In the material below, find the line with "Click the CoinMarketCap watermark text" and the line with "Pick the word 교육자의 in first description". Output exactly those two lines and all lines between them, leaving out pictures.

▶ _Material shown_

★ ★ ★ ★

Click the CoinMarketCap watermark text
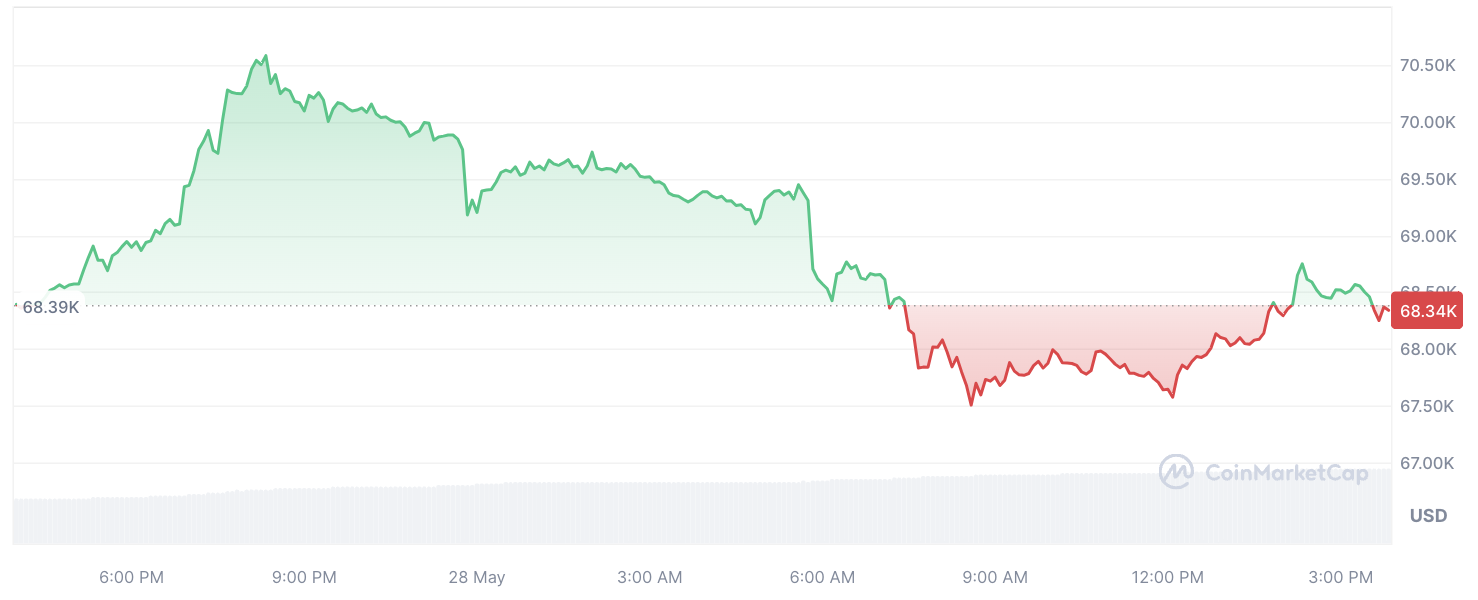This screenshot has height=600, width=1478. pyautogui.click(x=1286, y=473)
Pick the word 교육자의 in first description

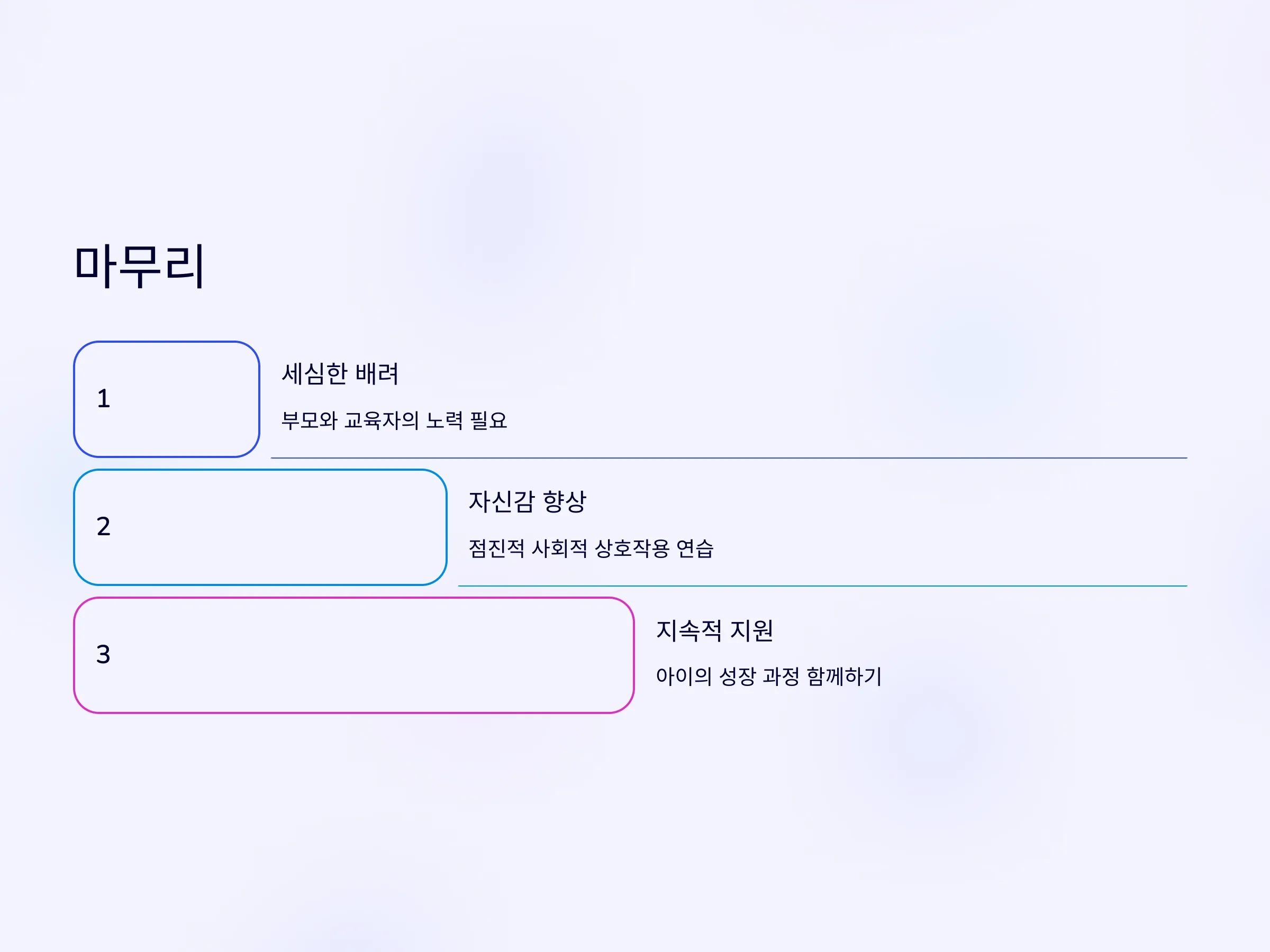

★ ★ ★ ★

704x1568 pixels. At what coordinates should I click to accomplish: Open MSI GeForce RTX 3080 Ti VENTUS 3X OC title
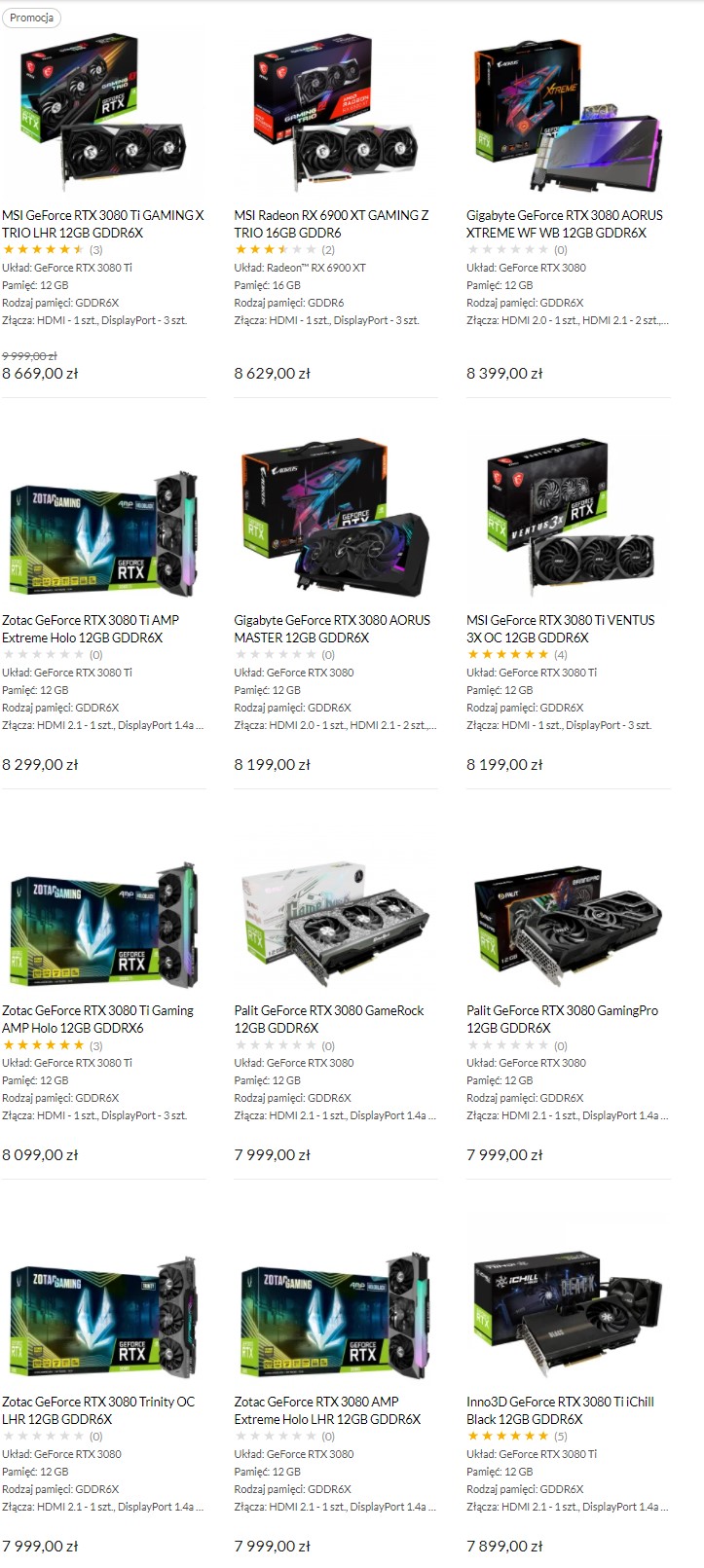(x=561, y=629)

★ ★ ★ ★

▶ _Expected answer_
Click the CoinMarketCap watermark text
This screenshot has height=600, width=1478. pyautogui.click(x=1286, y=473)
Pick the word 교육자의 in first description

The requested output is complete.